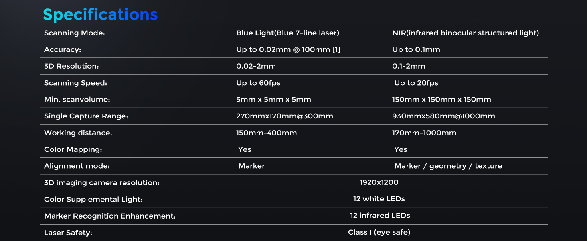
Task: Select the Marker / geometry / texture value
Action: (448, 166)
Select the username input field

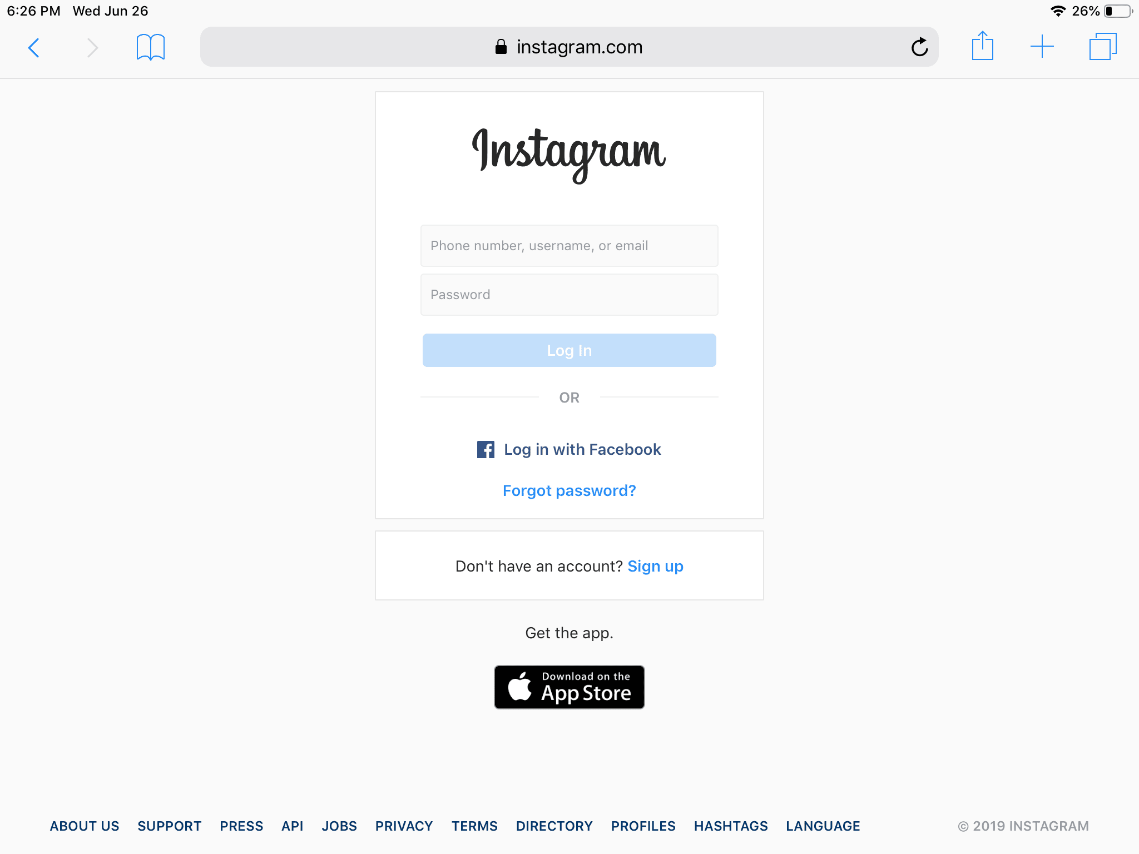[x=570, y=245]
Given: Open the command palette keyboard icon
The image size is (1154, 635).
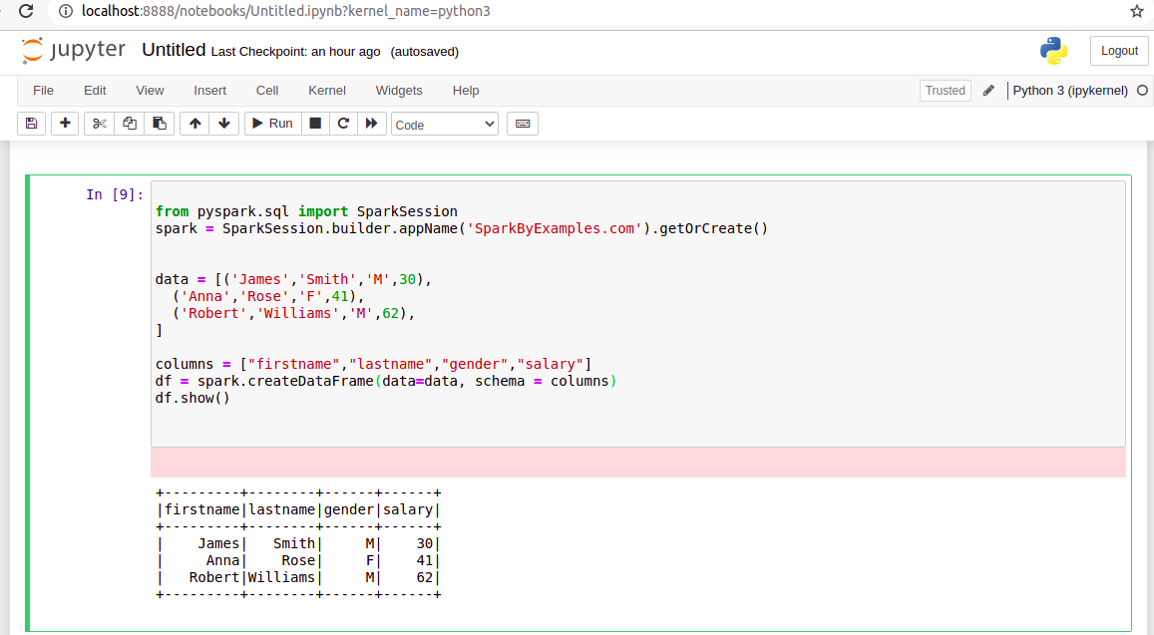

= AIM OF THE EXERCISE =
Word for word, set down the lines from the line with "Select the username input field" through the last line of the entries, and nothing else; the pictures stay out.

= ANSWER SPACE =
Select the username input field

[x=570, y=245]
Given: Open the command palette keyboard icon
The image size is (1154, 635).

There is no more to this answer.